The result, Untangling the Ivy League 2006, was published by College Prowler last fall, just in time for college application season. And untangle the Ivy mystique it does: “The advice offered on getting in (how to interview, write an essay, visit a campus, complete your application) could prove helpful to anyone applying to a selective school,” wrote on enthusiastic reviewer on Amazon.com. “Five stars!”
“The book is written and designed in a way that is approachable by a young college-bound student,” explains Zawel, now a freelance writer in Washington, D.C. “I wrote it so that my 16-year-old brother could sit down and pull out some things to get him excited about the college admissions process.” Organized with separate sections on each school devoted to the more common topics of academics, local atmosphere, housing, Greek life, and athletics, it also explores such lesser-known areas as secret societies, scandals and pranks, and Ivy urban legends.
Zawel almost didn’t make it to the Ivy League himself: his first choice, upon graduating from Rye Country Day School in 2000, was Wesleyan University, which rejected him.

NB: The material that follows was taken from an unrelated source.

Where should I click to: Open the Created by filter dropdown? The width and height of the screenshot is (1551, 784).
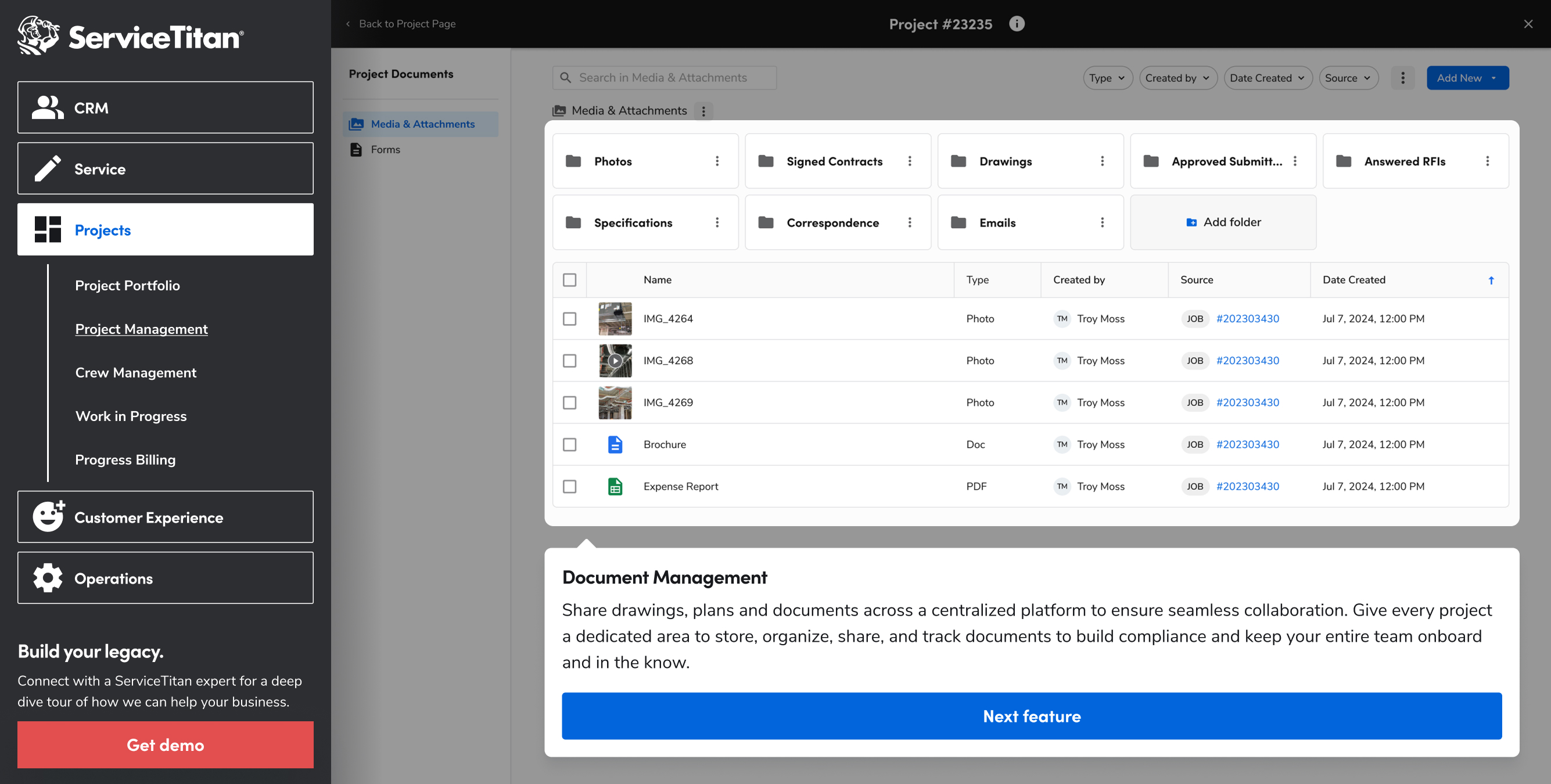point(1177,78)
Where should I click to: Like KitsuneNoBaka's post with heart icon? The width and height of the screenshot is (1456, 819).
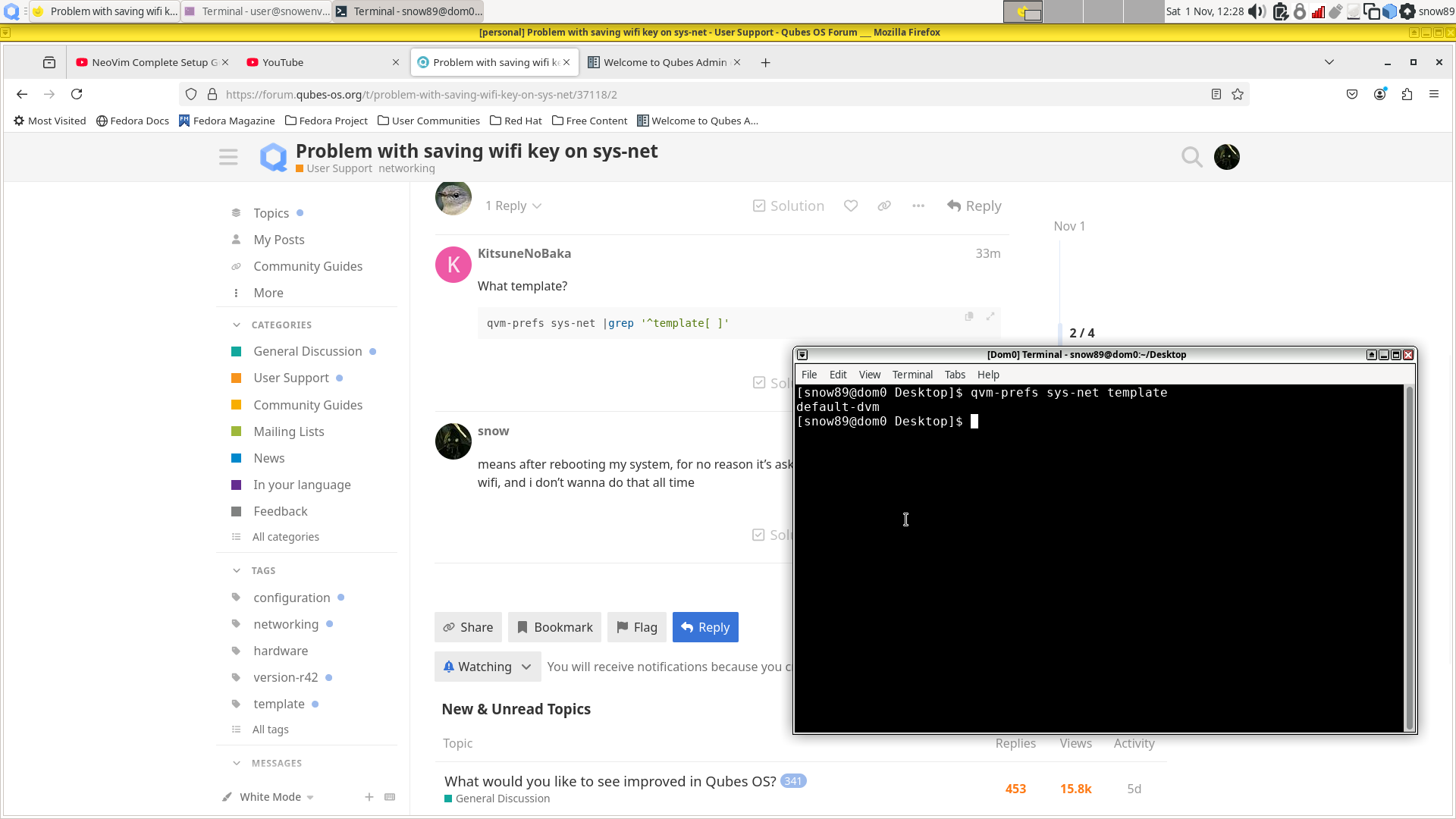click(851, 206)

For his book, he conducted more than 1,200 student interviews on the inner-workings of the eight schools. (The Ivy League consists of Brown, Columbia, Cornell, Dartmouth, Harvard, Penn, Princeton, and Yale.) Among the topics he delved into were what admissions officers were really looking for in applicants (answer: brilliant, hard-working, and diverse) and how rigorous campus academics really were (very, especially in pre-med and engineering).

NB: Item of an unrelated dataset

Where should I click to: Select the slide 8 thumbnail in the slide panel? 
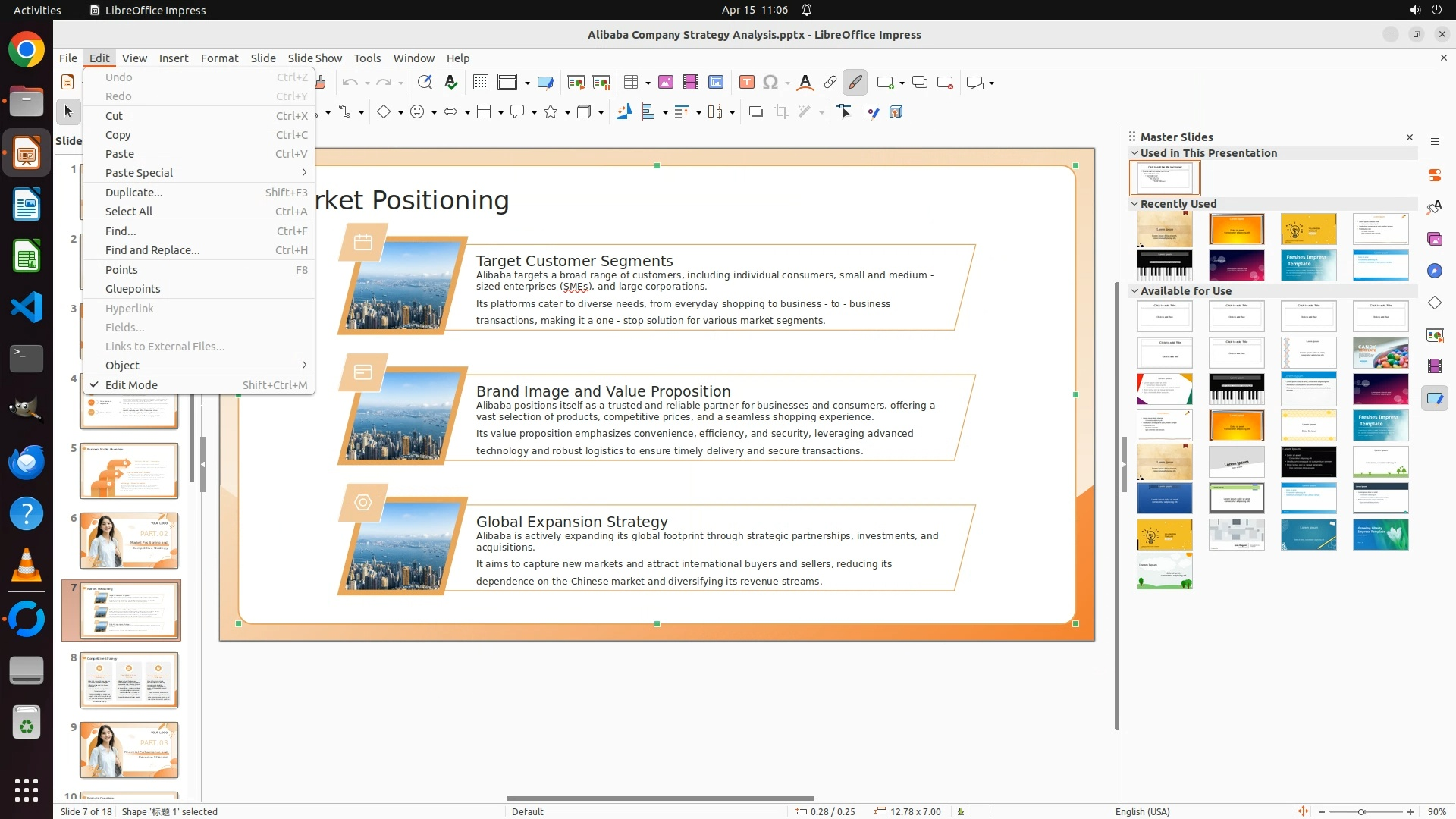[x=129, y=680]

The most surprising thing that Zawel discovered about the Ivy League is how new the designation name really is. “I always thought that it had been around a long time, but it’s actually less than 50 years old. It was a term coined by a newspaper journalist pertaining to football,” explains. “So when people get caught up in the Ivy League mystique, they should know it’s just an athletic conference.”